I read Advanced Programming in the UNIX Environment by Stevens, 8th chapter. I read and understand all the six of exec functions.

One thing I notice is, in all the exec functions:

  • first argument is the file name / path name (depends on the exec function).
  • second argument is argv[0] that we get in main(), which is the file name itself.

So here we do have to pass the file name twice in the function.

Is there any reason for it (like we cannot get the file name from the path name from the first argument)?

3 Answers 3


So here we do have to pass the file name twice in the function.

They are not quite the same thing as you notice by observing that one of them is used as the argv[0] value. This doesn't have to be the same as the basename of the executable; many/most things ignore it and you can put whatever you want in there.

The first one is the actual path to the executable, for which there is an obvious necessity. The second one is passed to the process ostensibly as the name used to invoke it, but, e.g.:

execl("/bin/ls", "banana", "-l", NULL);

Will work fine, presuming /bin/ls is the correct path.

Some applications do, however, make use of argv[0]. Usually these have one or more symlinks in $PATH; this is common with compression utilities (sometimes they use shell wrappers instead). If you have xz installed, stat $(which xzcat) shows it's a link to xz, and man xzcat is the same as man xz which explains "xzcat is equivalent to xz --decompress --stdout". The way xz can tell how it was invoked is by checking argv[0], making these equivalent:

execl("/bin/xz", "xzcat", "somefile.xz", NULL);
execl("/bin/xz", "xz", "--decompress", "--stdout", "somefile.xz", NULL);
  • 5
    Ah, so this would explain how busybox can be what you want it to be depending on how you call it right?
    – terdon
    Mar 2, 2015 at 18:09
  • 4
    @terdon that's exactly how the single binary for busybox satisfies so many different commands.
    – mah
    Mar 2, 2015 at 19:10
  • 7
    Which would mean that if /bin/ls was busybox, it wouldn't know how to execute banana!
    – Riking
    Mar 2, 2015 at 19:30

You don't have to pass the file name twice.

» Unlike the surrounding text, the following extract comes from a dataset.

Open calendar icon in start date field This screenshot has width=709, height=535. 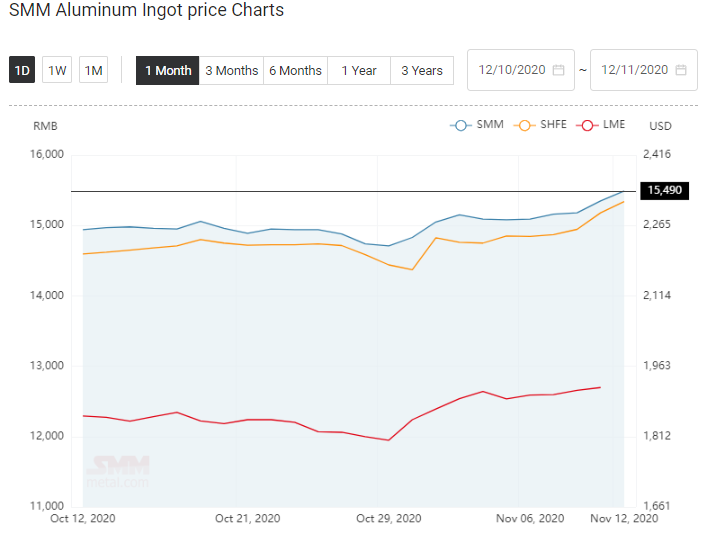coord(559,70)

The first one is the file that is actually exec'ed.

The second argument is what should be the argv[0] of the process, i.e. what the process should see as its name. E.g. if you run ls from the shell, the first argument is /bin/ls, the second is just ls.

You can exec a certain file and call it something else via the second argument; the program can check its name and behave differently according to the name. This can also be done via hard links (or symbolic links) but this way gives more flexibility.

  • In fact links are the same method since that sets argv[0] to the link name.
    – goldilocks
    Mar 2, 2015 at 11:57
  • In the last paragraph , "You can exec a certain file and call it something else via the second argument; the program can check its name and behave 'differently' according to the name". can you please elaborate or give me some readings , I an new to this environment.
    – munjal007
    Mar 2, 2015 at 12:37
  • The last part of goldilocks' answer explains this.
    – wurtel
    Mar 2, 2015 at 13:13

The takeaway is that argv[0] can be set to anything (including NULL). By convention, argv[0] will be set to the path the executable was started as (by the shell process when it does the execve()).

If ./foo and dir/bar are two different links (hard or symbolic) to the same executable, then starting the program from the shell using the two paths will set argv[0] to ./foo and dir/bar, respectively.

The fact that argv[0] can be NULL is often overlooked. The following code might crash for a NULL argv[0] for example (though glibc prints something like <null> instead for argv[0]):

if (argc != 3) {
    fprintf(stderr, "%s: expected 2 arguments\n", argv[0]);

An alternative on Linux is to use /proc/self/exe for such cases.

  • how can you set argv[0] to both ./foo and dir/bar
    – munjal007
    Mar 2, 2015 at 16:34
  • @munjal007 I'm sorry if I was being unclear. I meant running the program twice: once as ./foo and once as dir/bar. argv[0] will be different for those two cases (in each case it'll be the same as the path you used).
    – Ulfalizer
    Mar 2, 2015 at 16:39
  • @munjal007 That's assuming that you run it from the shell of course. The point is that you could set argv[0] to anything when you exec*() the program yourself. It's a convention of the shell to set argv[0] to the path that was used to start the program (and it's wise to do the same when you exec*() a program, since many programs inspect argv[0] and expect it to hold the path).